As tobacco companies offer high dividends, they have stayed the preferred stock of choice among dividend investors. As tougher regulations, higher taxes and increasing acceptance of alternate tobacco products have adversely affected the sales volume of the industry, companies are relying on price hikes to support top-line growth. Altria Group (NYSE:MO) is the leading tobacco company in the U.S. The company recently reported a satisfactory financial performance for 2Q14, despite the challenges faced in increasing volumes. The company has been making efforts to offset the impact of sales volume decline by increasing prices and strengthening its smokeless product portfolio. MO recently raised its low end of EPS guidance for 2014, which provides confidence and visibility of earnings. Also, the company offers a high dividend yield of 4.50%, which makes it a good investment option for investors.
MO reported a satisfactory financial performance for 2Q14. The company's smokeable segment's revenues increased modestly by 0.8% and adjusted operating profit was up 3.6% year-on-year. MO's reported sales volumes were down 5% year-on-year, mainly due to an overall decline in the industry and inventory movements. On an adjusted basis, sales volume for the company was down 4%, better than the industry average of -4.5%. As MO's sales volume outperformed the industry's volumes, the company enjoyed a retail market share increase of 0.30%.
Despite the sales volume decline, the segment's top line grew modestly, driven by approximately 6% in price increases. Price increases have remained a popular tool in the hand of tobacco companies to offset the weak sales volume and grow top-line numbers. I believe a 6% price increase by the company for 2Q14 is slightly aggressive, and MO will be able to consistently increase prices in a range of 4%-5%. Also, continued price increases have been helping the company grow its margins despite the weakness in sales volume. The company's smokeable segment's EBIT margin increased to 44.2% in 2Q14, as compared to 43% in 2Q13. The company's smokeless segment experienced a revenue increase of 0.70%, driven by a volume increase of 1.6%. Also, the Copenhagen brand enjoyed a retail market share growth of 1.5%, whereas Skoal experienced a 1.1% drop in retail market share due to competitive activities. Moreover, the smokeless segment's EBIT margin increased by 1.5% year-on-year to 66.6%.
Stock Price Catalysts
As the sales volume for cigarettes is on the decline, MO has been aggressively working to strengthen its smokeless tobacco products portfolio, including e-cigarettes. The company started a national rollout of its e-cigarettes in June. So far, the company has rolled out its e-cigarette brand to 25 western states and 60,000 store locations, which represent approximately 70% of the volume in the western U.S. Also, the company expects to expand the distribution of e-cigarettes in eastern U.S. this fall. MO is making efforts to make its supply chain efficient to avoid supply disruptions.
I expect MO to continue to roll out its e-cigarettes with its MarkTen brand, which will support top and bottom line growths and will portend well for the company's long term performance. However, in the short term, I believe continued investments in the MarkTen rollout will weigh on the company's margins. Moreover, I believe the company's MarkTen will be EPS dilutive or will break even, and will not generate profit in the next few quarters. The company reported a loss of $53 million for its e-cigarette business in 2Q14.
Moreover, the company has been consistently sharing its successes with shareholders through dividends and share repurchases.

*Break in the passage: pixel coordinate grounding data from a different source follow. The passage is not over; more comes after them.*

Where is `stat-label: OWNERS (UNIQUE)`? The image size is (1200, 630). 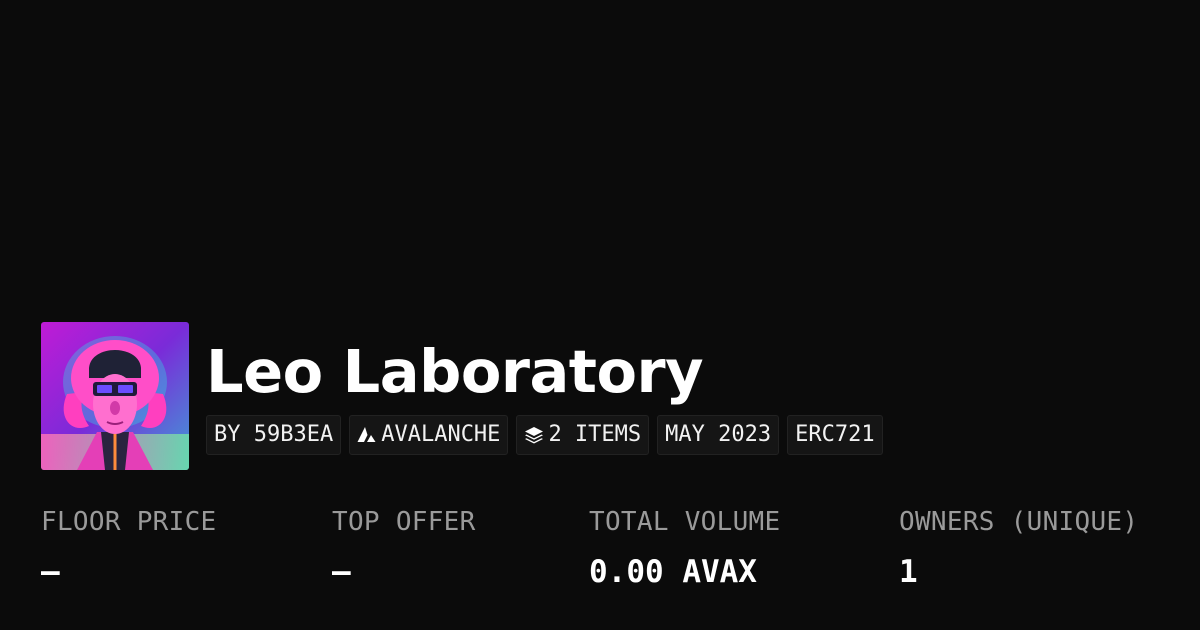
stat-label: OWNERS (UNIQUE) is located at coordinates (1019, 522).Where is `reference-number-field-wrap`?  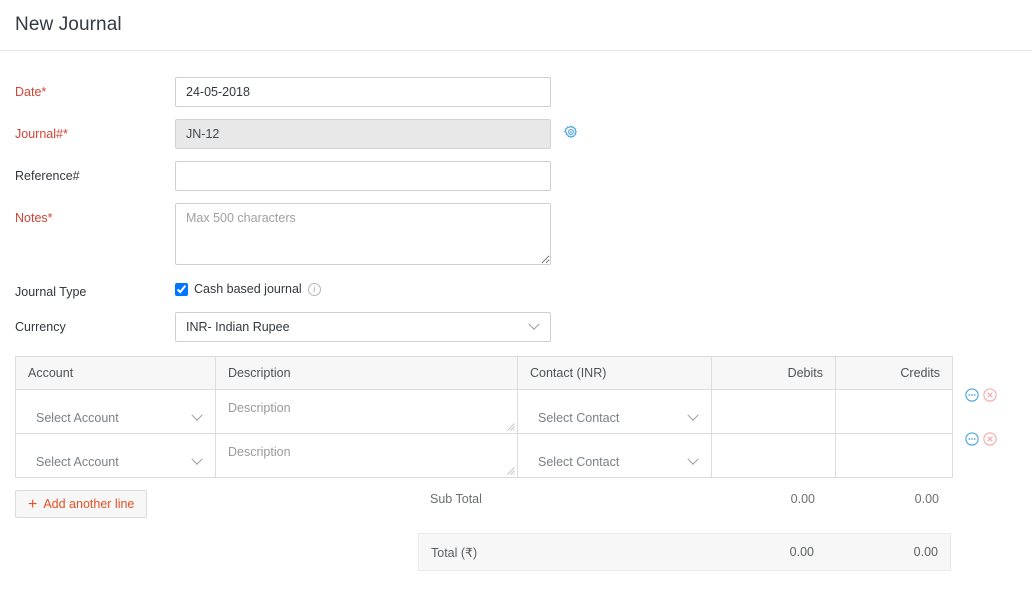
reference-number-field-wrap is located at coordinates (363, 176). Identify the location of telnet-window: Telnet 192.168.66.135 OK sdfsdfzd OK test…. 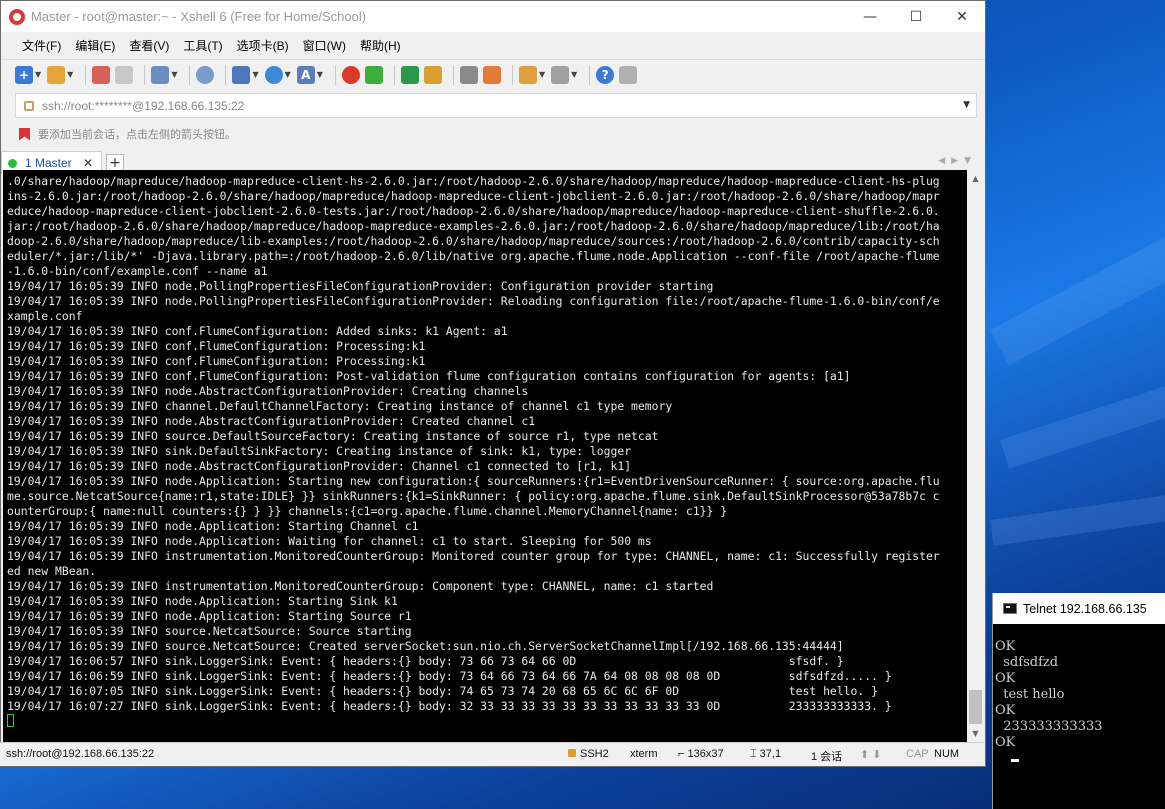
(1078, 701).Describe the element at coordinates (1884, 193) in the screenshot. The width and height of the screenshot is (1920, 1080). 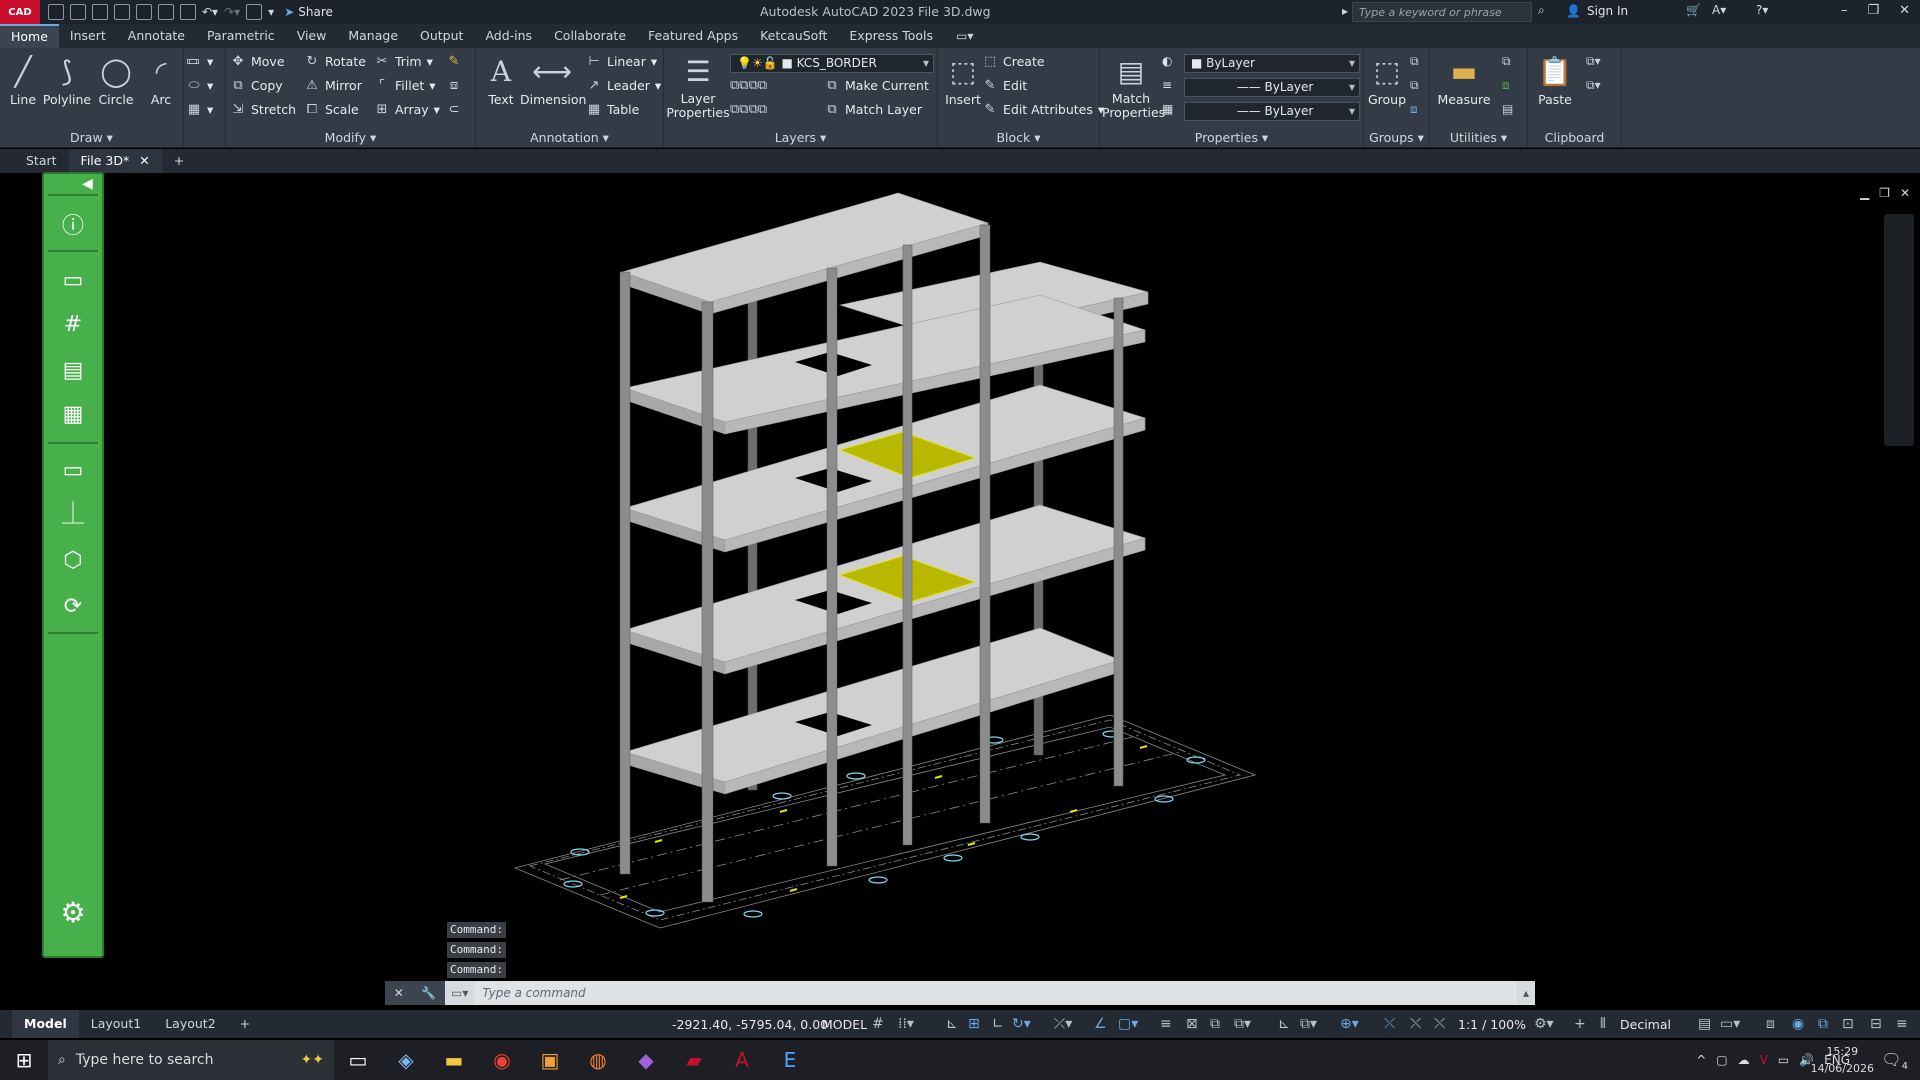
I see `viewport-maximize-icon: ❐` at that location.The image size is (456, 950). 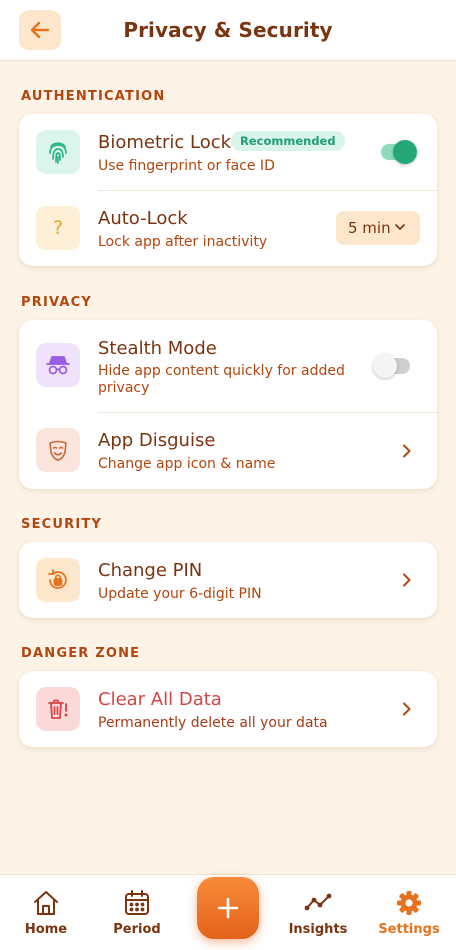 I want to click on app-disguise-row: App Disguise Change app icon & name, so click(x=228, y=450).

MO currently offers a high dividend yield of 4.5%, which I believe is safe, as it is backed by its free cash flow yield of more than 6%. Also, the company has been aggressively undertaking share repurchases to fuel its EPS growth and magnify ROE. As the company's ongoing share repurchase program is set to expire in 3Q14, the company initiated another $1 billion share repurchase program, which it expects to complete by the end of 2015.
The company also raised the lower-end of its EPS growth guidance from 6%-9% to 7%-9% for 2014, which reflects confidence and visibility of future earnings. The company's earnings are likely to benefit from lower tobacco grower buyout expenses and strong pricing, which will partially offset investments behind the rollout of e-cigarette MarkTen.
Tough FDA regulations and the imposition of higher taxes pose a risk to the company's top and bottom line growths. Moreover, to offset the impact of weak sales volume, MO has been consistently increasing prices and undertaking share repurchases. As the consumer spending environment remains weak, it might limit the company's ability to consistently increase prices in the future, which will adversely affect the company's top line.
I believe MO is a good investment option for dividend investors, as it offers a high dividend yield of 4.5%. A high dividend yield and healthy payout ratio of approximately 65% limits the downside to the stock price. Also, the company's aggressive efforts to strengthen its smokeless product portfolio will portend well for future performance. Moreover, in the future, lower tobacco grower buyout expenses and consistent price increases will positively affect the company's EPS. However, in the short term, the rollout of MarkTen could put pressure on the company's margins.